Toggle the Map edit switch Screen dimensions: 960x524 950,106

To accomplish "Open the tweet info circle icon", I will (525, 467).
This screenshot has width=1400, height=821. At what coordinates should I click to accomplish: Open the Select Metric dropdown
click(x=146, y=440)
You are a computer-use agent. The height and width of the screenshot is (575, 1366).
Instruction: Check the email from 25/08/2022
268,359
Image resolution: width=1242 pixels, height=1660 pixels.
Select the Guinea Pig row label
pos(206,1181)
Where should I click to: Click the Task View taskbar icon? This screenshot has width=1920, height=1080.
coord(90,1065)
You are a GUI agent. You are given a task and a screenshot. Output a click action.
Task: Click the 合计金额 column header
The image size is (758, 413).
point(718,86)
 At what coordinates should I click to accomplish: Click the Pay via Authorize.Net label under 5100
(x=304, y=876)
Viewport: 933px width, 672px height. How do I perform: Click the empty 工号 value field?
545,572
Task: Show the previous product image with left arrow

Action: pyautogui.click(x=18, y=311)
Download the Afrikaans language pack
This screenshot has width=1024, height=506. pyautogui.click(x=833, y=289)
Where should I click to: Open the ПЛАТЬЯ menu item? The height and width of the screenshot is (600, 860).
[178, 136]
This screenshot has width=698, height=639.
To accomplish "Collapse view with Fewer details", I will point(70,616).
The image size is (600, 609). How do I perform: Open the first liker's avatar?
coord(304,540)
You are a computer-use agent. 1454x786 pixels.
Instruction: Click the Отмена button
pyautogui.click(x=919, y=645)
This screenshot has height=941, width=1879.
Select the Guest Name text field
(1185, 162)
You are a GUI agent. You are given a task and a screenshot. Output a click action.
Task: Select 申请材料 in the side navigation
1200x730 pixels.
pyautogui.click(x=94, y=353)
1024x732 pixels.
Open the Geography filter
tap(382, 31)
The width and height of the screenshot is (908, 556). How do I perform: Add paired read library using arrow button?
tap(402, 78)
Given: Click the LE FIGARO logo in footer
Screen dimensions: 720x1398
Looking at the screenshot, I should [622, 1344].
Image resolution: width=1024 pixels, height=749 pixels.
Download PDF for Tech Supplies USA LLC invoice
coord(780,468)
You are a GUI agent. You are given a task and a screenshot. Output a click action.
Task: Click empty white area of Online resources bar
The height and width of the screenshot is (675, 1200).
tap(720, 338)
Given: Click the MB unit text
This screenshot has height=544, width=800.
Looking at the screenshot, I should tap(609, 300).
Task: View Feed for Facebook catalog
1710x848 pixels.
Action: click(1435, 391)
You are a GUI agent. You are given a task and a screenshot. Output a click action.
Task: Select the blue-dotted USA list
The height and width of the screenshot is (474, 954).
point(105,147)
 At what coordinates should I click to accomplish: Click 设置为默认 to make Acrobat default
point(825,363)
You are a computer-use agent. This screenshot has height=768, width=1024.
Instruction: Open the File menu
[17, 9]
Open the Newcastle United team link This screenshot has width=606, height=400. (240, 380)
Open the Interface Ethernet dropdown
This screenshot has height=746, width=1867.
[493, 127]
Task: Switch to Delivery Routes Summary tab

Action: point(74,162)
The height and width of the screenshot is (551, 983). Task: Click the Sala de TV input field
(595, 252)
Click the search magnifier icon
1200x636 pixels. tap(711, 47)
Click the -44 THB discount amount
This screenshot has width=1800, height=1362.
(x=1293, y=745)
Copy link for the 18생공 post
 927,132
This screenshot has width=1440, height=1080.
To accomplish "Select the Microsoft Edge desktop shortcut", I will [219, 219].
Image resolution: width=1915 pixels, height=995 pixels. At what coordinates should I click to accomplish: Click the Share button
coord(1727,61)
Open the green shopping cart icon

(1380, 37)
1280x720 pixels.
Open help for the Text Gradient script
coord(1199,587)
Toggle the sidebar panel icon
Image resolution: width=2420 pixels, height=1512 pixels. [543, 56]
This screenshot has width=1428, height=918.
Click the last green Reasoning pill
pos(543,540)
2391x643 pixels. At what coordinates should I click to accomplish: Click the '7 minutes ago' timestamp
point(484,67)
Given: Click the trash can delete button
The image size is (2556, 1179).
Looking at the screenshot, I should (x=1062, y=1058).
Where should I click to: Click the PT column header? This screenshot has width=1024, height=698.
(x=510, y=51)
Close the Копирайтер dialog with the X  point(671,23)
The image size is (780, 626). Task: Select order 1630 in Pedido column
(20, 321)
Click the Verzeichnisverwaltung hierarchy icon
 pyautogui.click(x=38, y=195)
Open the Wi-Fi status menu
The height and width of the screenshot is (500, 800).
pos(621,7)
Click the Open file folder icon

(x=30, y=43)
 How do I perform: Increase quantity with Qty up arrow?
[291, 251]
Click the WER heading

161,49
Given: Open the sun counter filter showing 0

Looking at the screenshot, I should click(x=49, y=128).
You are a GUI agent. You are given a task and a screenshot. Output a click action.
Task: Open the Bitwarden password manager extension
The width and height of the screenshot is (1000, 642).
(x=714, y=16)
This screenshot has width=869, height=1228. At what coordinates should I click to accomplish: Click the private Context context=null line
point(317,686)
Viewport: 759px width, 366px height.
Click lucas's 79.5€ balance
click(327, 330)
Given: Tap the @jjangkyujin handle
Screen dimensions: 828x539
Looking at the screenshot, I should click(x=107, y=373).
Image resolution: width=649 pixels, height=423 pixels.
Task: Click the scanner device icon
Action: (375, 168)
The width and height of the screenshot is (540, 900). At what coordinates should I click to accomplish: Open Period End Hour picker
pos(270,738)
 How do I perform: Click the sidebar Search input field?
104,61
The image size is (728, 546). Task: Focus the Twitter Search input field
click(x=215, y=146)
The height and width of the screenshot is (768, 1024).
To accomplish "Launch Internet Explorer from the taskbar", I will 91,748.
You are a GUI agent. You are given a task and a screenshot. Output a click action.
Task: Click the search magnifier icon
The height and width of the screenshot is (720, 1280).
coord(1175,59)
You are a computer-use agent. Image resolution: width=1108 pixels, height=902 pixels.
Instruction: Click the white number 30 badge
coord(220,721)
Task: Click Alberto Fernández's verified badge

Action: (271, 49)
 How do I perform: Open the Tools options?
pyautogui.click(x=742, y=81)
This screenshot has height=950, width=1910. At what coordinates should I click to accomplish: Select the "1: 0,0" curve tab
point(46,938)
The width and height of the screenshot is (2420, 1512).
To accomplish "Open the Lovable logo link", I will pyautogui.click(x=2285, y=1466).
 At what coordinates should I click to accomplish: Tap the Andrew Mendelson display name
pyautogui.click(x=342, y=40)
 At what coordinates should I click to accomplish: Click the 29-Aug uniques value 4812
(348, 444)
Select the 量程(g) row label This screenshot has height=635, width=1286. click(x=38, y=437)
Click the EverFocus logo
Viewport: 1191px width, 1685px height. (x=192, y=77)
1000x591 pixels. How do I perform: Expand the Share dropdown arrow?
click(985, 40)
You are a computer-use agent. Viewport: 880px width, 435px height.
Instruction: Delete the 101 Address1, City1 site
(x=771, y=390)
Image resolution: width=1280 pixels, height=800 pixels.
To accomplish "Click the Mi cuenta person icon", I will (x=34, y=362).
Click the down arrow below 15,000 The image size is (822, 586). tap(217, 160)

+++

▶ [What is expected] Extract from the records above the lines from the one containing "Where should I click to: Open" to the one containing "Task: Click empty", both lines included, exactly as they appear and with nothing else.

▶ [Answer space]
Where should I click to: Open the ПЛАТЬЯ menu item? The height and width of the screenshot is (600, 860).
[178, 136]
This screenshot has width=698, height=639.
To accomplish "Collapse view with Fewer details", I will point(70,616).
The image size is (600, 609). How do I perform: Open the first liker's avatar?
coord(304,540)
You are a computer-use agent. 1454x786 pixels.
Instruction: Click the Отмена button
pyautogui.click(x=919, y=645)
This screenshot has height=941, width=1879.
Select the Guest Name text field
(1185, 162)
You are a GUI agent. You are given a task and a screenshot. Output a click action.
Task: Select 申请材料 in the side navigation
1200x730 pixels.
pyautogui.click(x=94, y=353)
1024x732 pixels.
Open the Geography filter
tap(382, 31)
The width and height of the screenshot is (908, 556). How do I perform: Add paired read library using arrow button?
tap(402, 78)
Given: Click the LE FIGARO logo in footer
Screen dimensions: 720x1398
Looking at the screenshot, I should [622, 1344].
Image resolution: width=1024 pixels, height=749 pixels.
Download PDF for Tech Supplies USA LLC invoice
coord(780,468)
You are a GUI agent. You are given a task and a screenshot. Output a click action.
Task: Click empty white area of Online resources bar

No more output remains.